## Task
Find the lines holding the string "pixel" in the data, then copy all of them.

*** Data ***

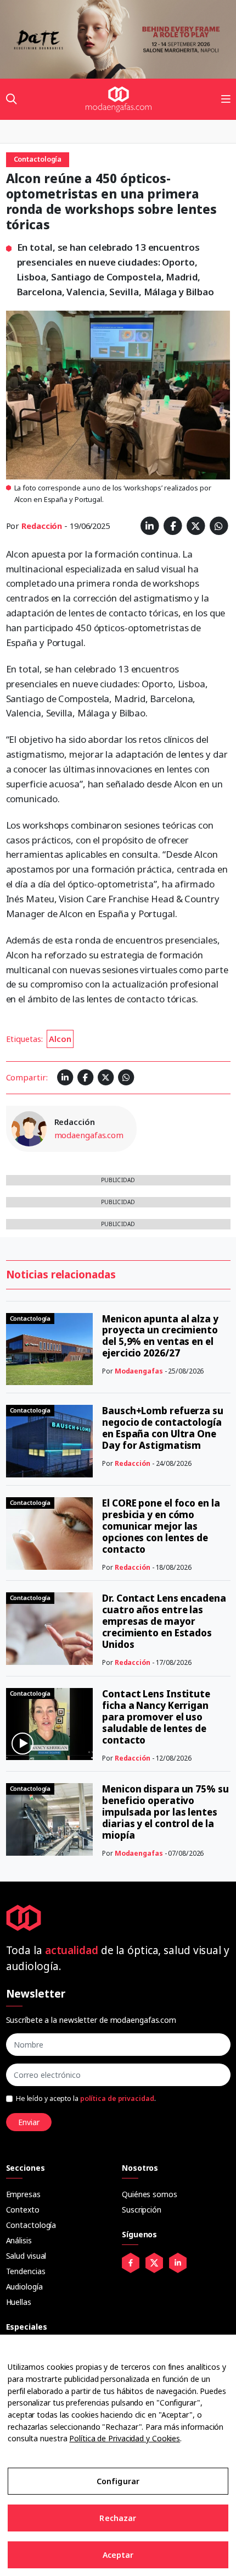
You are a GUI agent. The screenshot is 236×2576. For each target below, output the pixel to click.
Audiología (24, 2286)
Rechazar (117, 2518)
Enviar (29, 2122)
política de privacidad (117, 2098)
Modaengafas (139, 1371)
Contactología (31, 2225)
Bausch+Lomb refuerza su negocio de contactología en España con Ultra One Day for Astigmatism (162, 1428)
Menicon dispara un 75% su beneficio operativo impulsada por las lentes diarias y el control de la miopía (165, 1812)
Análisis (19, 2240)
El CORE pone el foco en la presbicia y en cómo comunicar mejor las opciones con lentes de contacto (161, 1526)
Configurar (118, 2481)
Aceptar (118, 2555)
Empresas (23, 2194)
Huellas (18, 2302)
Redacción (41, 525)
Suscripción (141, 2209)
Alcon (60, 1038)
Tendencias (26, 2271)
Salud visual (26, 2255)
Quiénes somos (149, 2194)
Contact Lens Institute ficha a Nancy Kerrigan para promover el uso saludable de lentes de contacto (156, 1716)
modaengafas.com (89, 1134)
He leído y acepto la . (86, 2098)
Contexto (23, 2209)
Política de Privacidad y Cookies (124, 2438)
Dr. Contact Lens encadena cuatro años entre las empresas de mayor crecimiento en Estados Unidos (164, 1621)
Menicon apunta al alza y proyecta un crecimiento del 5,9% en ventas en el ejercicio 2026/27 (160, 1336)
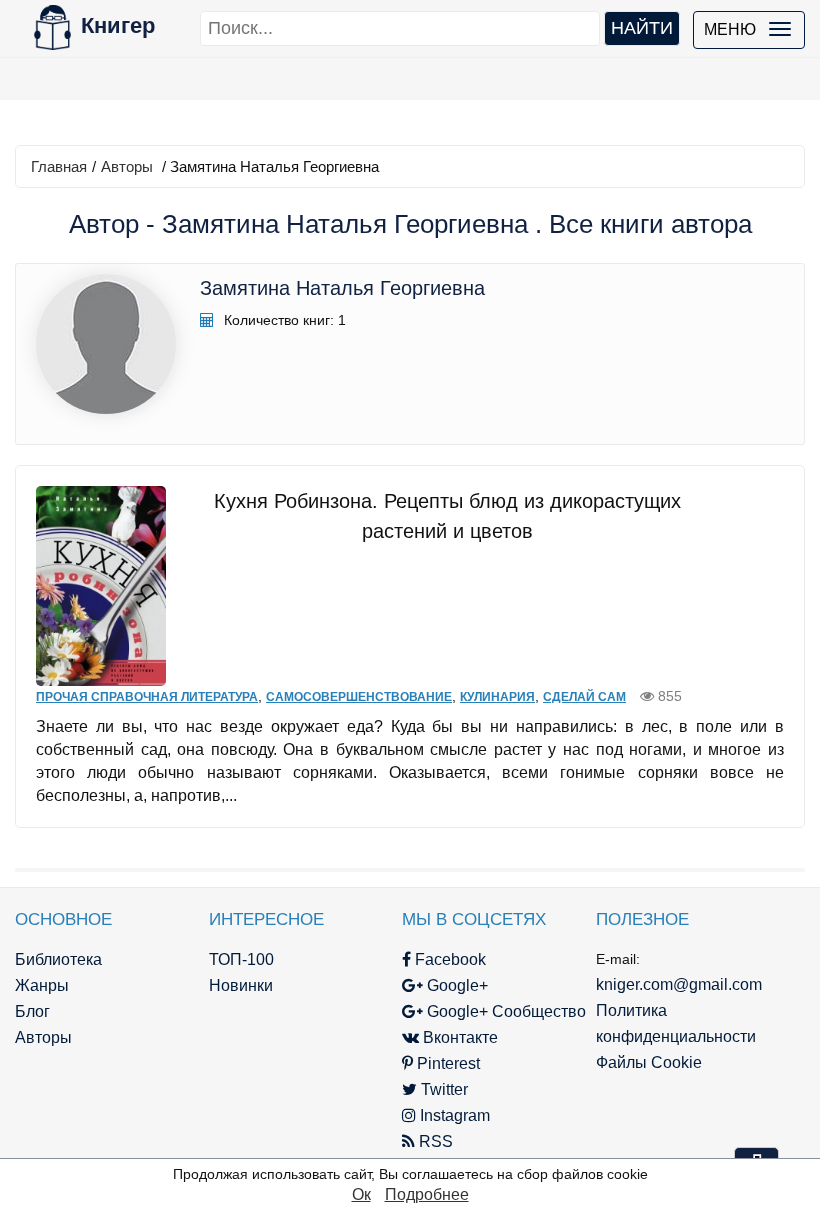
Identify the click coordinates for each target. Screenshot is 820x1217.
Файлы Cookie (649, 1062)
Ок (361, 1194)
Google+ (455, 985)
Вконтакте (458, 1037)
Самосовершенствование (359, 697)
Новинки (241, 985)
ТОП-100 (241, 959)
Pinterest (446, 1063)
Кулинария (497, 697)
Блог (32, 1011)
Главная (59, 166)
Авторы (127, 166)
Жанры (42, 985)
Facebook (448, 959)
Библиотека (58, 959)
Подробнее (427, 1194)
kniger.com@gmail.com (679, 984)
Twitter (442, 1089)
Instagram (453, 1115)
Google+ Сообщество (504, 1011)
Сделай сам (584, 697)
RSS (434, 1141)
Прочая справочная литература (147, 697)
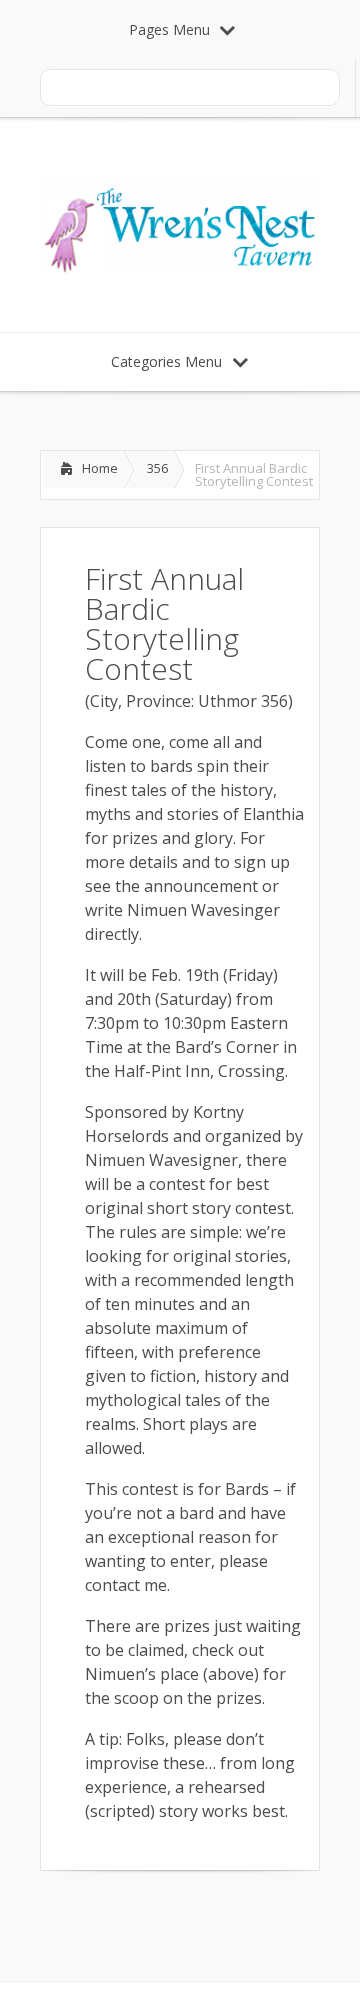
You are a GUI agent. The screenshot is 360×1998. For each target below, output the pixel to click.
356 (157, 468)
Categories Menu (166, 361)
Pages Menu (169, 29)
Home (100, 468)
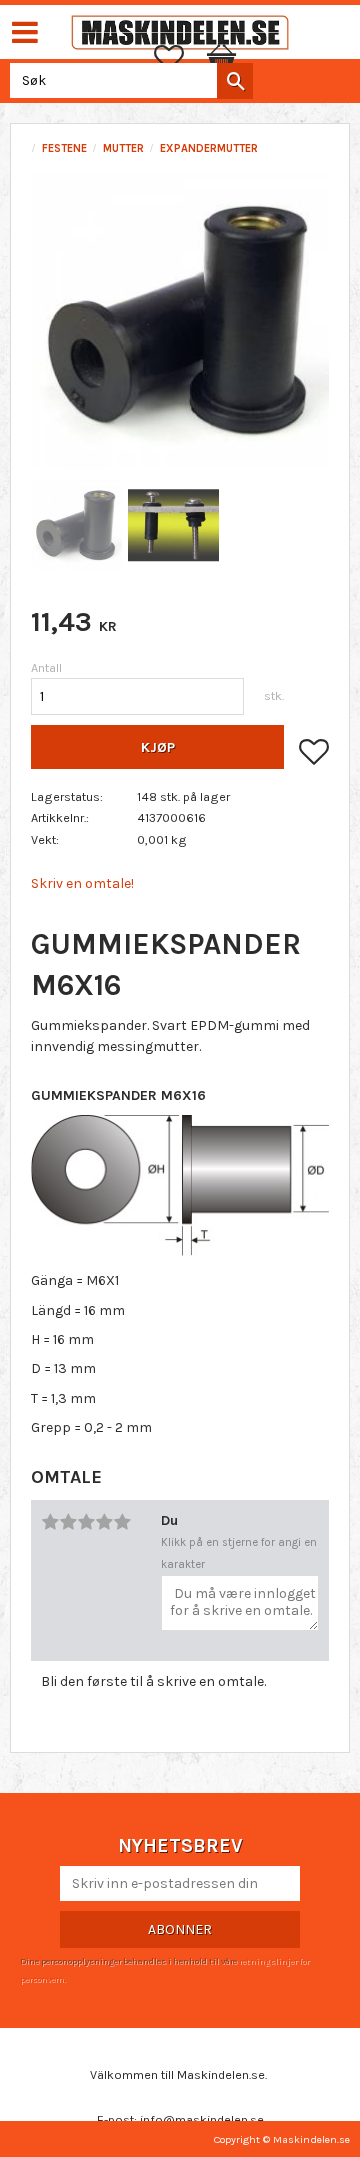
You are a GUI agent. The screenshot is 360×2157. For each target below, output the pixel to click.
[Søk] (235, 81)
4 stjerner (104, 1522)
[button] (179, 58)
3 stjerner (86, 1522)
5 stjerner (122, 1522)
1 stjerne (50, 1522)
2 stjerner (68, 1522)
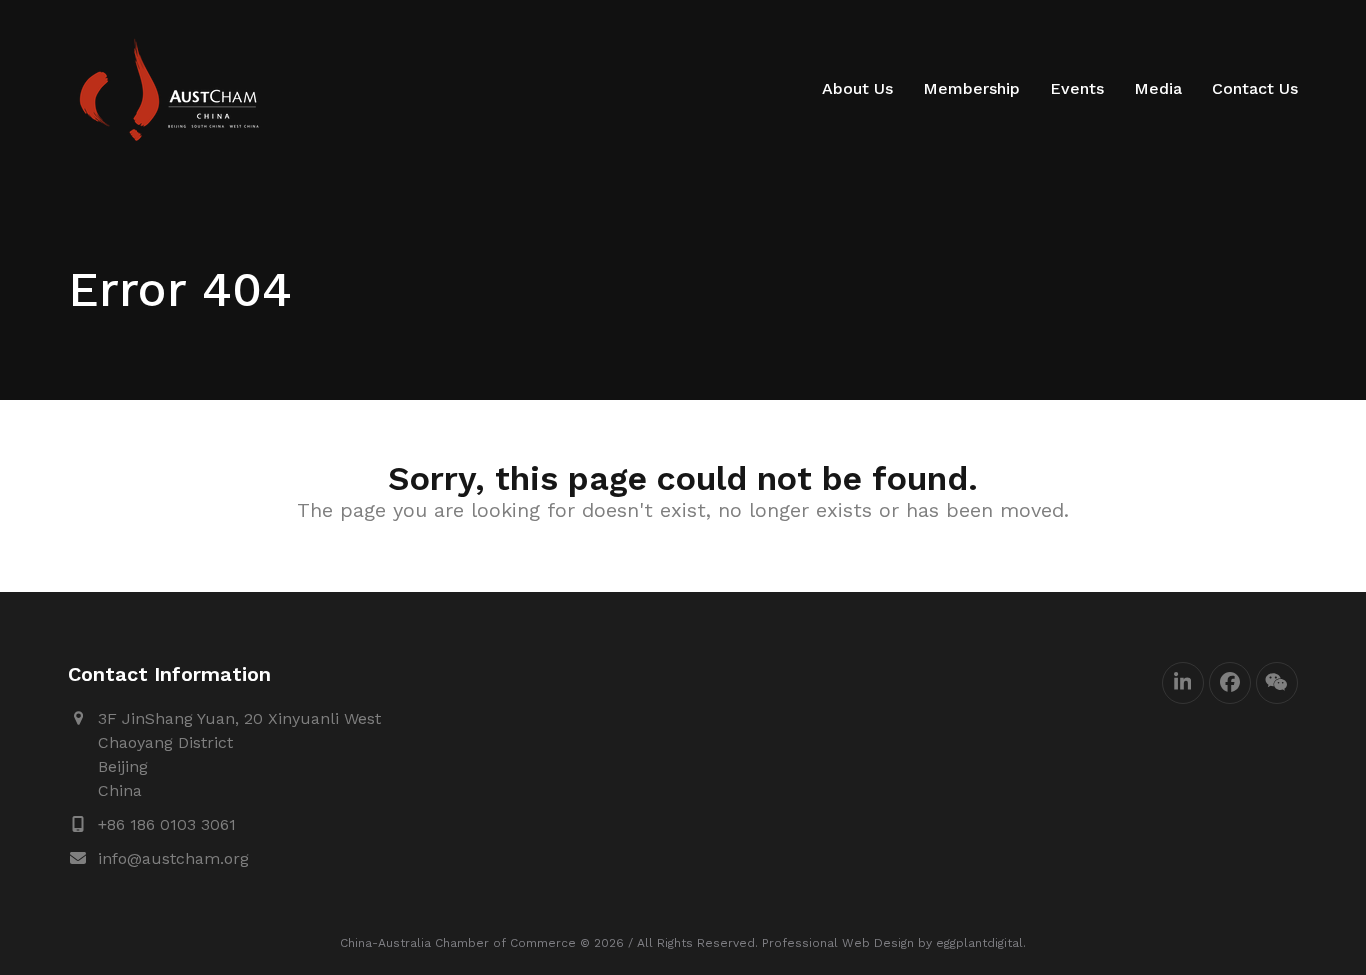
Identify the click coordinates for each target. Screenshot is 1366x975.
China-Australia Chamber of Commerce (458, 943)
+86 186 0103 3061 (167, 824)
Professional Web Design (838, 943)
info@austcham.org (173, 858)
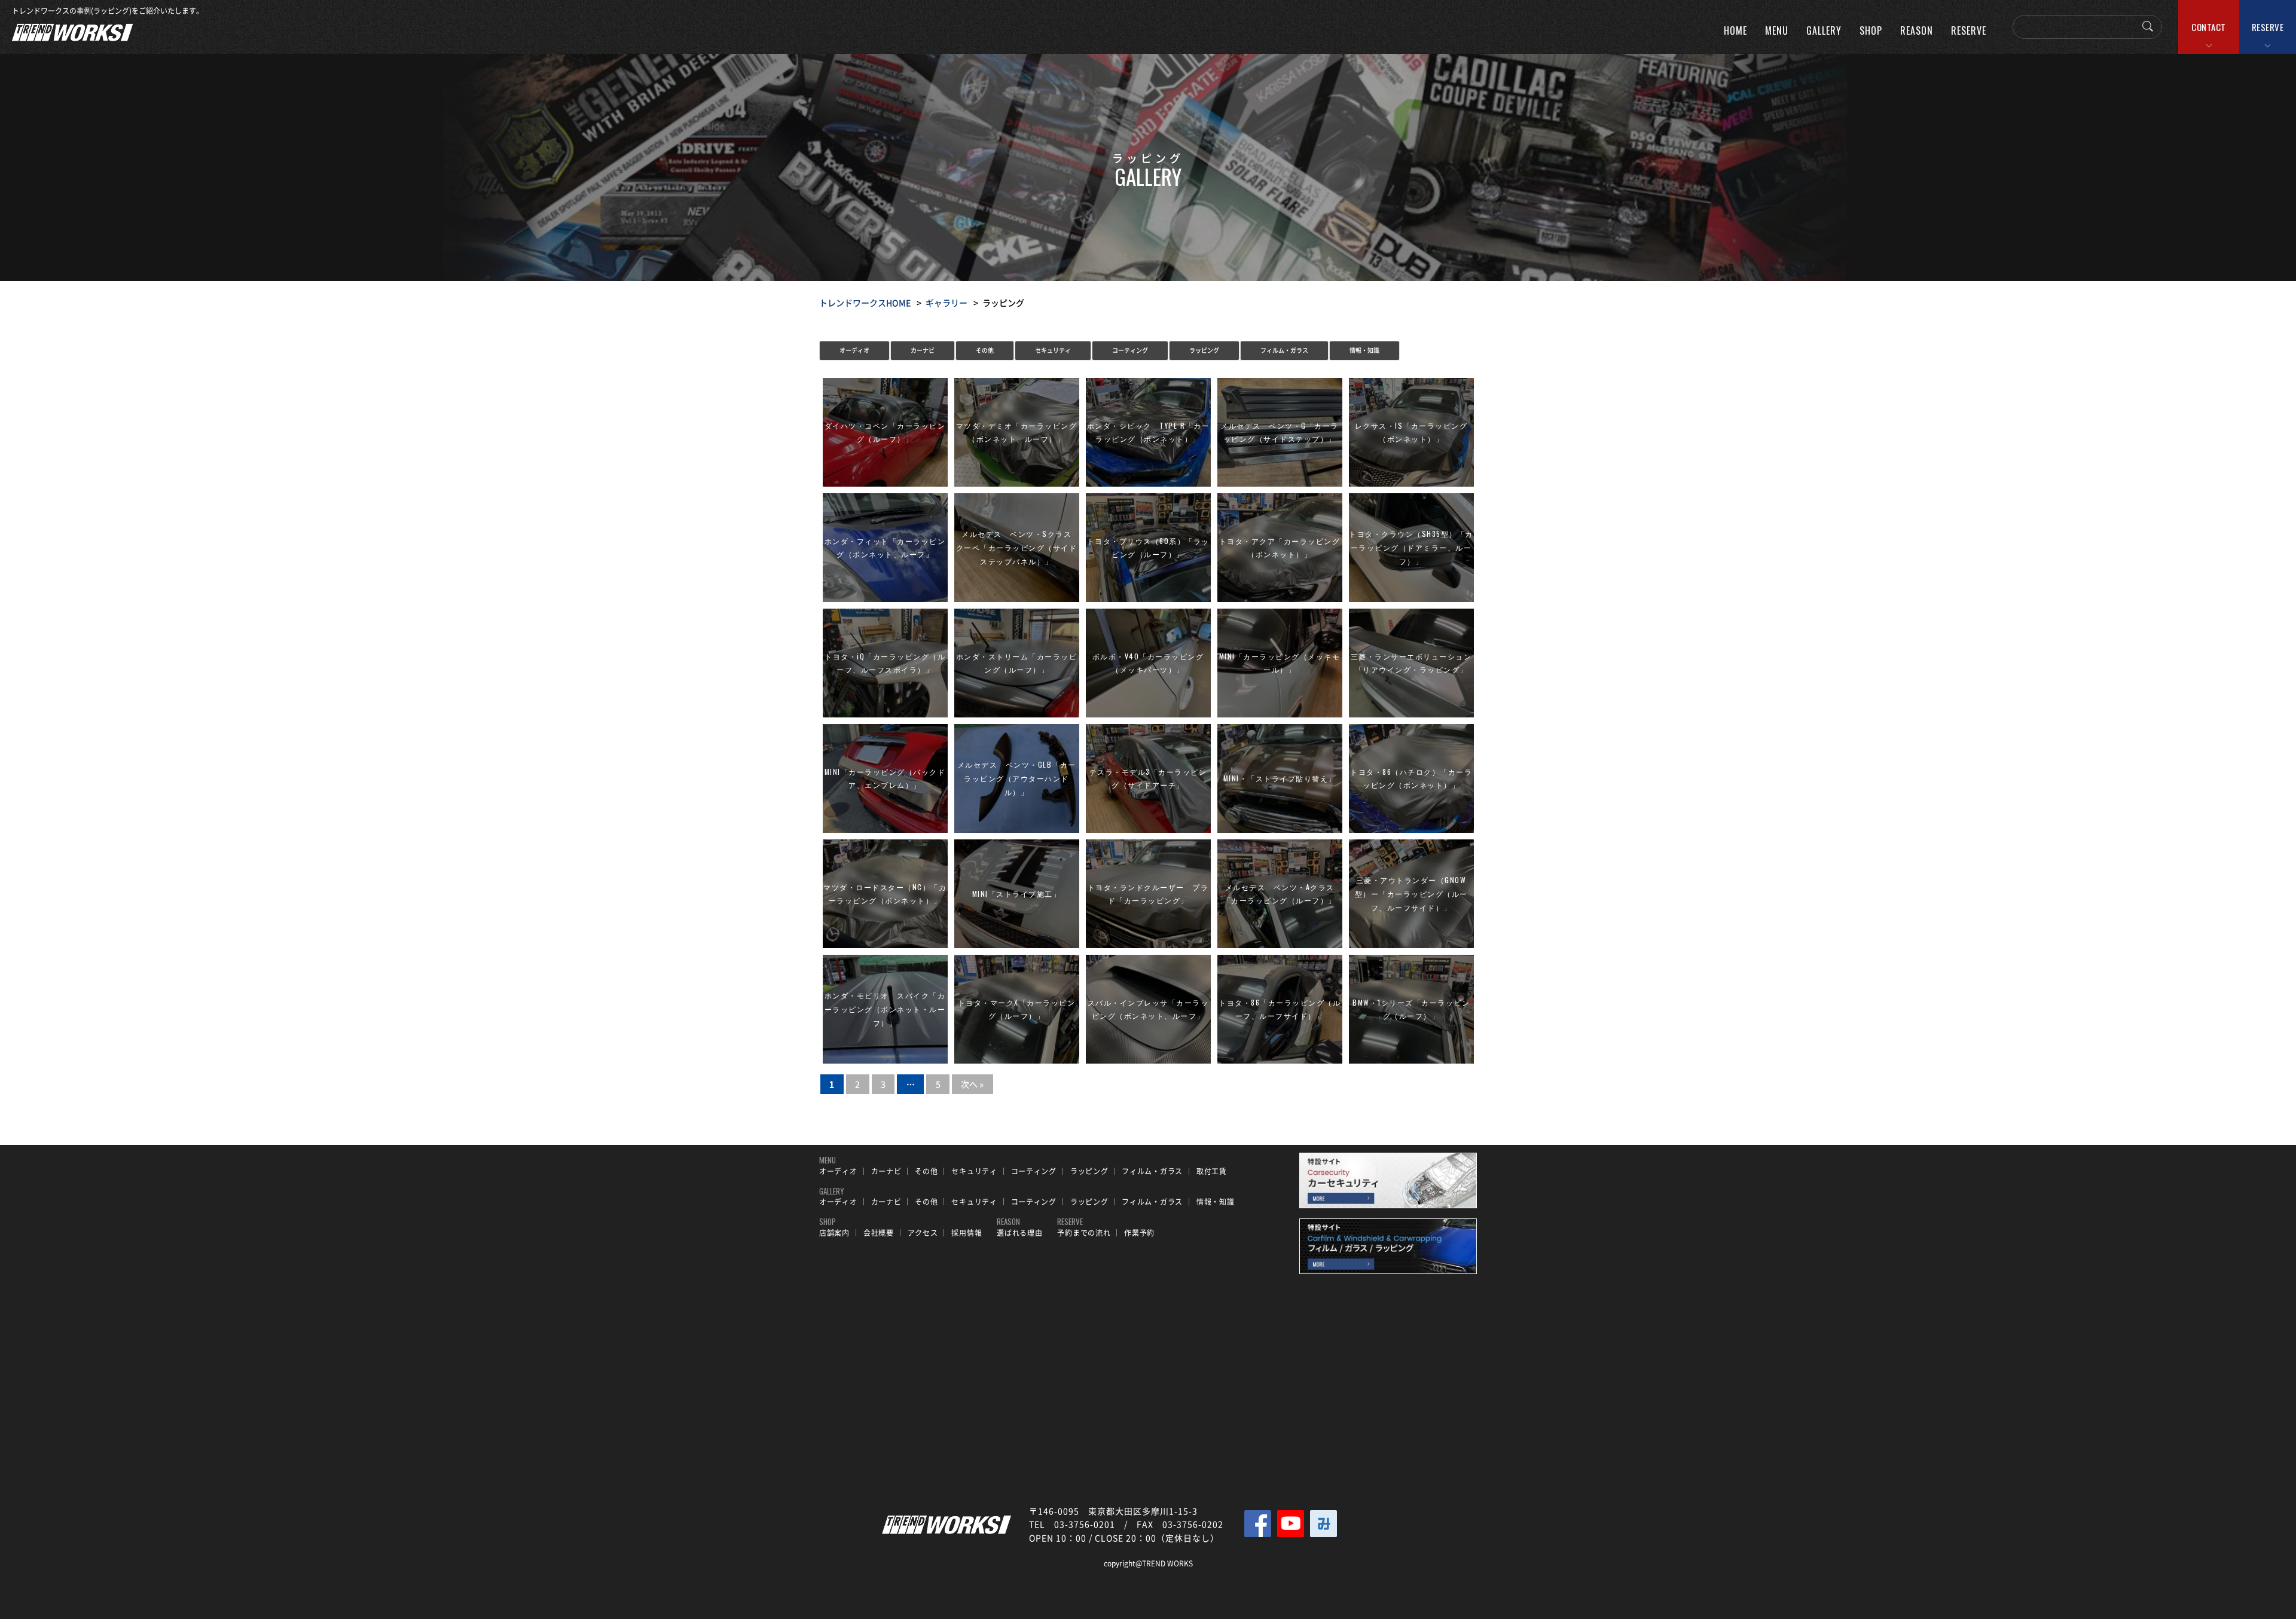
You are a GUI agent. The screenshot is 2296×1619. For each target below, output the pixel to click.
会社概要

***

## Output of the task
You are a GUI agent. The screenshot is 236×2576. For each target below, output the pixel to click.
You are a GUI agent. The screenshot is 360×1998. For each target below, output the pixel to click.
You are a GUI agent. The screenshot is 360×2157. For each target below, output the pixel to click.
You are a GUI agent. The screenshot is 2296×1619. For each target below, output the pixel to click.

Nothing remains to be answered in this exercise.